Originally from Dundee, the Scot was arrested in Palma airport in June 2024, and has been held in US custody since April 2025.

His identity was originally withheld from Spanish police reports, which only mentioned the arrest of a 22-year-old Brit with alleged ties to serious cybercrime, although many suspected Buchanan was the individual in question. 

Buchanan, who also went by aliases such as “Dread Pirate Roberts,” “Evefan,” and “tylerb,” was formally identified after his extradition from Spain to the US in April last year.

Buchanan admitted to being part of the group that, between September 2021 and April 2023, defrauded at least a dozen US companies, their employees, and various individuals, too.

The Department of Justice (DoJ) did not identify this group as Scattered Spider specifically, although it is widely reported that Buchanan was a member during the specified period.

The Scot further admitted involvement in thefts totaling at least $8 million in virtual currency.

Together with the other alleged co-conspirators named in court documents [PDF], the gang is accused of stealing at least $11 million through a spate of cybercrimes during the year-and-a-half period.

Noah Michael Urban was the first Scattered Spider leader pleaded guilty in the US. He is currently serving a 10-year prison sentence handed to him in August 2025. 

Three others – Ahmed Hossam Eldin Elbadawy, 24, Evans Onyeaka Osiebo, 21, and Joel Martin Evans, 26 – still face criminal charges. All three are described as senior figures in the Scattered Spider operation.

SIM swappers, crypto thieves

The offenses described by the DoJ cover both Scattered Spider and Buchanan as an individual.

Scattered Spider’s MO is well-known.
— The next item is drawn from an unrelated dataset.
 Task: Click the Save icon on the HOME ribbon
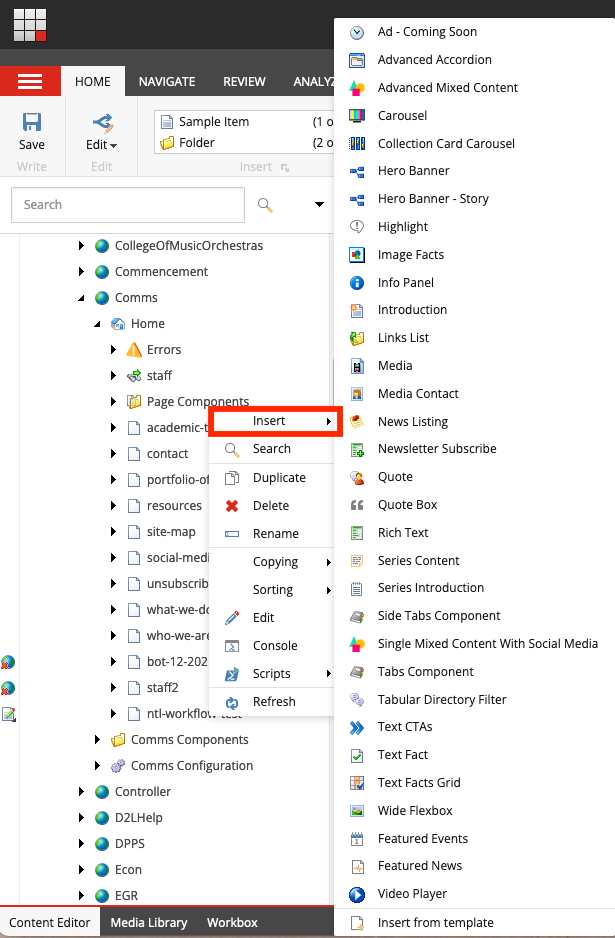point(31,122)
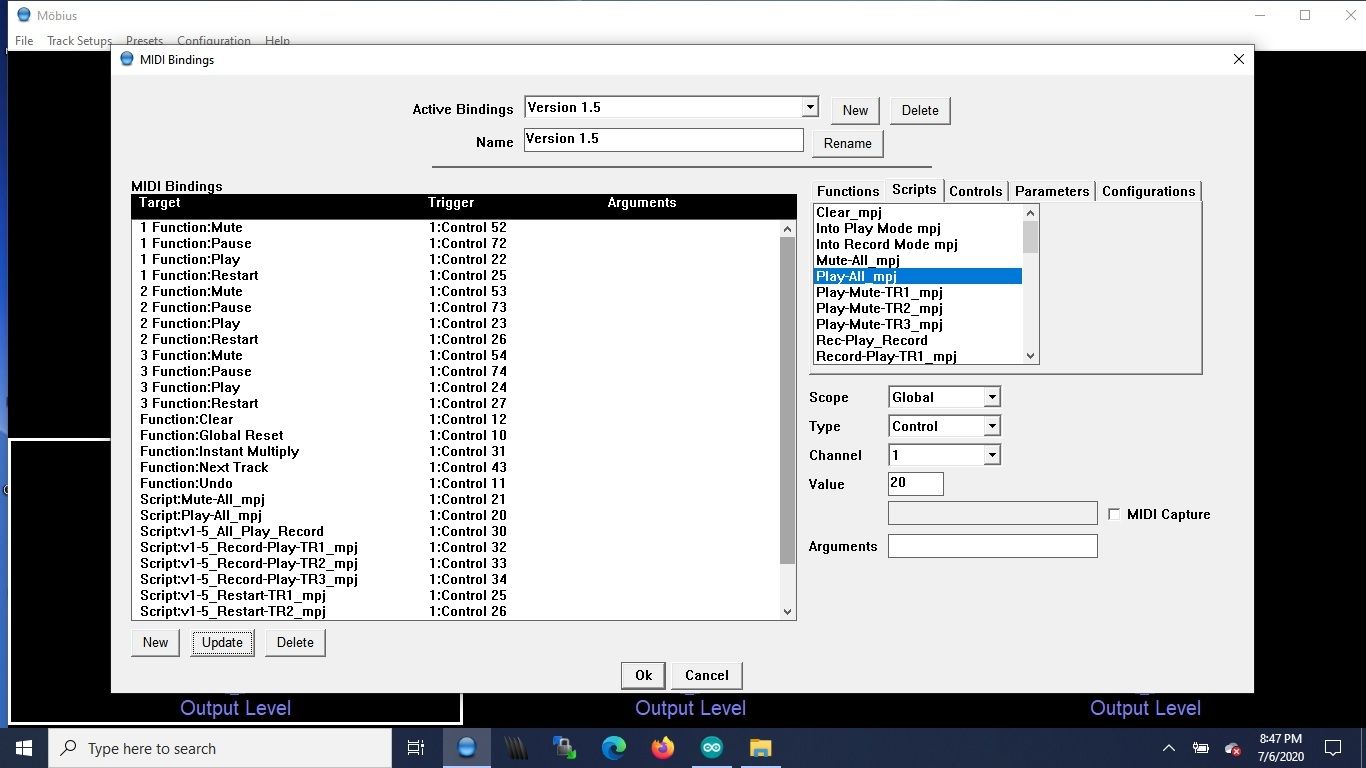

They are known for carrying out sophisticated SIM swapping attacks to socially engineer their way into launching financially driven cyberattacks. 

The list of Scattered Spider’s victims is enormous. They include MGM Resorts and Caesars Entertainment – both part of the great Las Vegas Casino ransomware attacks of 2023 – Transport for London, and the UK retail attacks of summer 2025. 

These attacks, the group’s most notorious, were all carried out after Buchanan’s involvement ended, per the timeline specified by the DoJ.

However, according to the official allegations, Buchanan, Elbadawy, Osiebo, and Urban had various responsibilities when it came to carrying out attacks.

In addition to carrying out the phishing schemes and computer intrusions, all four allegedly worked behind the scenes creating, managing, and paying for infrastructure, like domain names and copycat websites to support the phishing attacks. 

One example of the phishing messages sent to victims included warnings that their VPNs were about to expire, and to follow a link to ensure their service remained active. 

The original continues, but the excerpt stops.